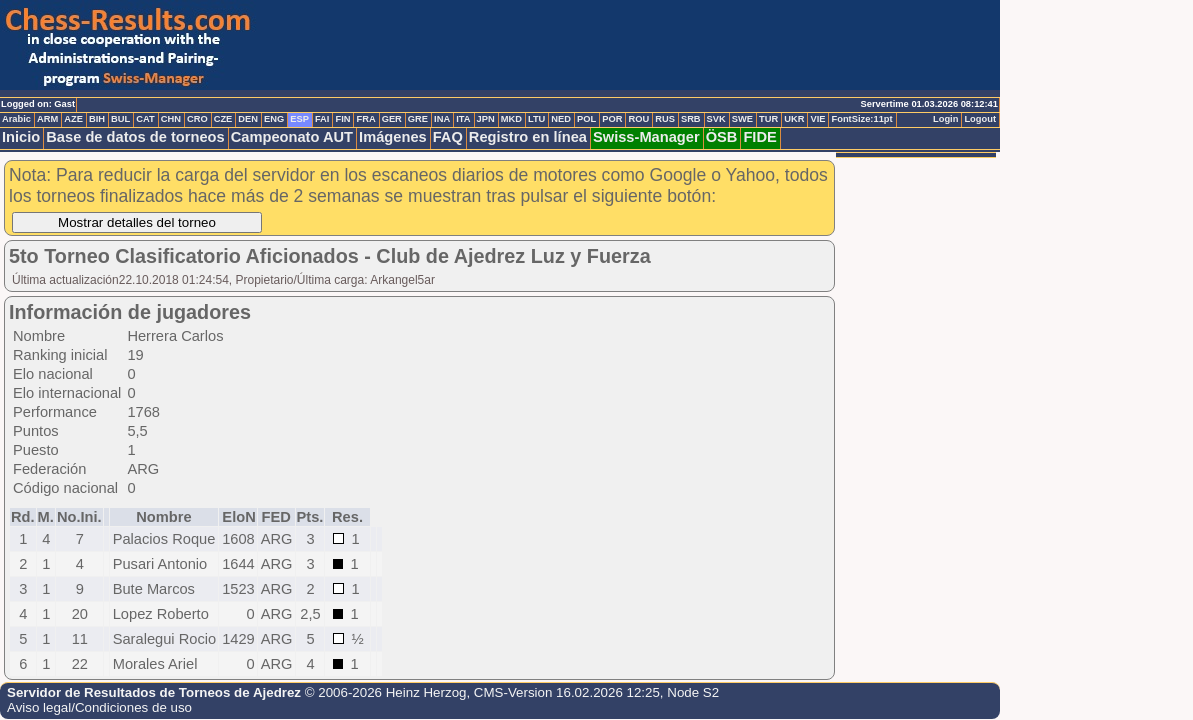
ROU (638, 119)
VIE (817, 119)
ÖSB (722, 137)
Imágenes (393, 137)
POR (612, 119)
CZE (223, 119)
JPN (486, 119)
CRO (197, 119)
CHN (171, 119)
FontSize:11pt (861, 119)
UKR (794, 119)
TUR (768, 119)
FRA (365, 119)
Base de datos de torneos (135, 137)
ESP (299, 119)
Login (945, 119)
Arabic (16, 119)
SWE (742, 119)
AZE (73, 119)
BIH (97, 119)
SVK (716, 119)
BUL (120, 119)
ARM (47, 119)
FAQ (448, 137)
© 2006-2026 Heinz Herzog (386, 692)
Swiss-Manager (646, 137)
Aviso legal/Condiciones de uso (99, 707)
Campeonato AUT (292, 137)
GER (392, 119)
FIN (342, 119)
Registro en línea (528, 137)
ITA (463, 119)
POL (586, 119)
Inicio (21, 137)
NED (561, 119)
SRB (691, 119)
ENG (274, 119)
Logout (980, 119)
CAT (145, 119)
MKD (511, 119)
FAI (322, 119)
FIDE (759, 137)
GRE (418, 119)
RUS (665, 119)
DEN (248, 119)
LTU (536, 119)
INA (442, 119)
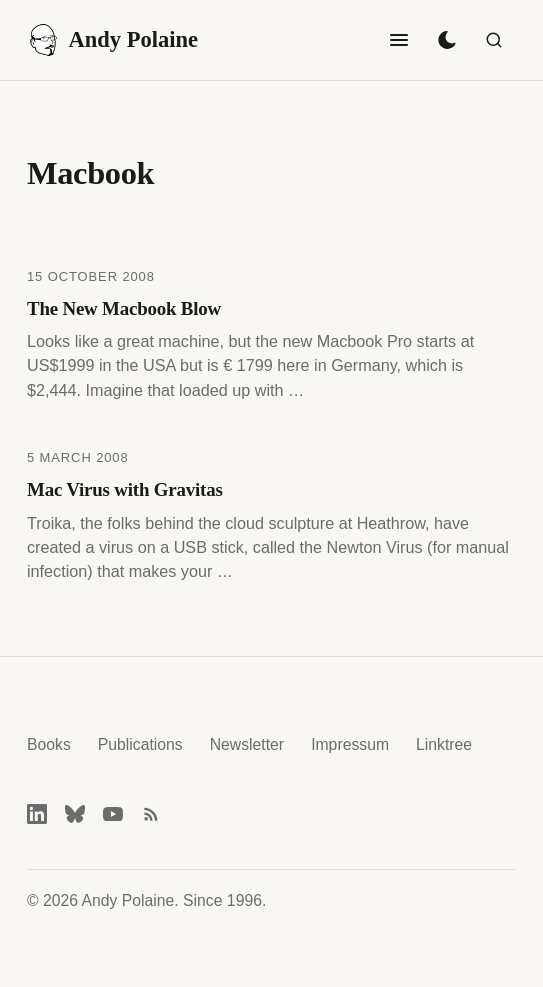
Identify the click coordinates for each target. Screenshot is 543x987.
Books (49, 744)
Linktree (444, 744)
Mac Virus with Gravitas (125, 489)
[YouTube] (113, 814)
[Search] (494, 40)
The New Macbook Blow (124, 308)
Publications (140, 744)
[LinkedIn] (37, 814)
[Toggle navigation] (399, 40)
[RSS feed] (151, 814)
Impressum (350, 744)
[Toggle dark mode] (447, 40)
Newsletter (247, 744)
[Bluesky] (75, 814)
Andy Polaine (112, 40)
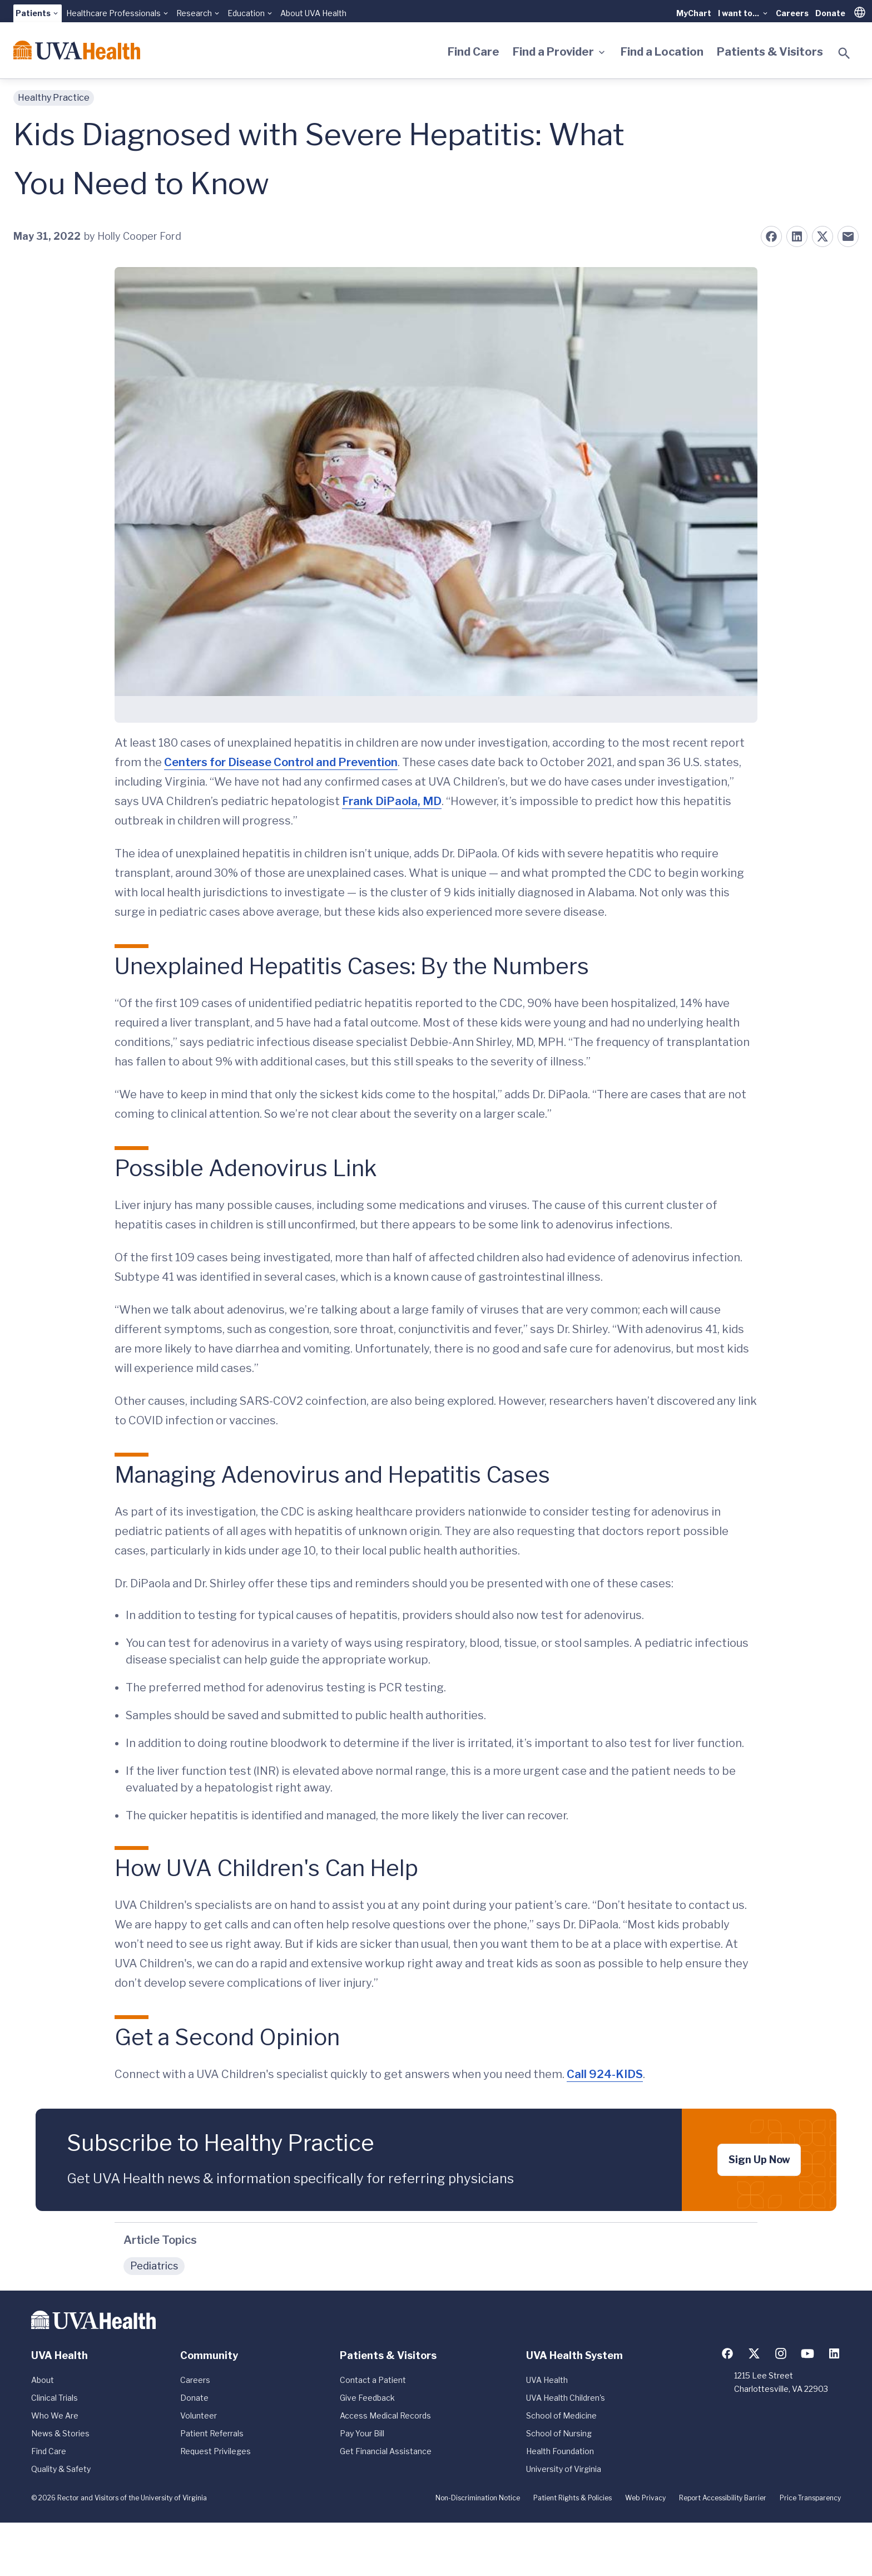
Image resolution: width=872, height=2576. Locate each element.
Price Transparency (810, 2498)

+---+

About this exercise: With pictures omitted, copy exactly the lines from the one containing "[RSS feed] (151, 814)" through the final line of the listing, both included.

Solution to this exercise:
[RSS feed] (151, 814)
Impressum (350, 744)
[Toggle dark mode] (447, 40)
Newsletter (247, 744)
[Bluesky] (75, 814)
Andy Polaine (112, 40)
Image resolution: width=872, height=2576. Locate each element.
Price Transparency (810, 2498)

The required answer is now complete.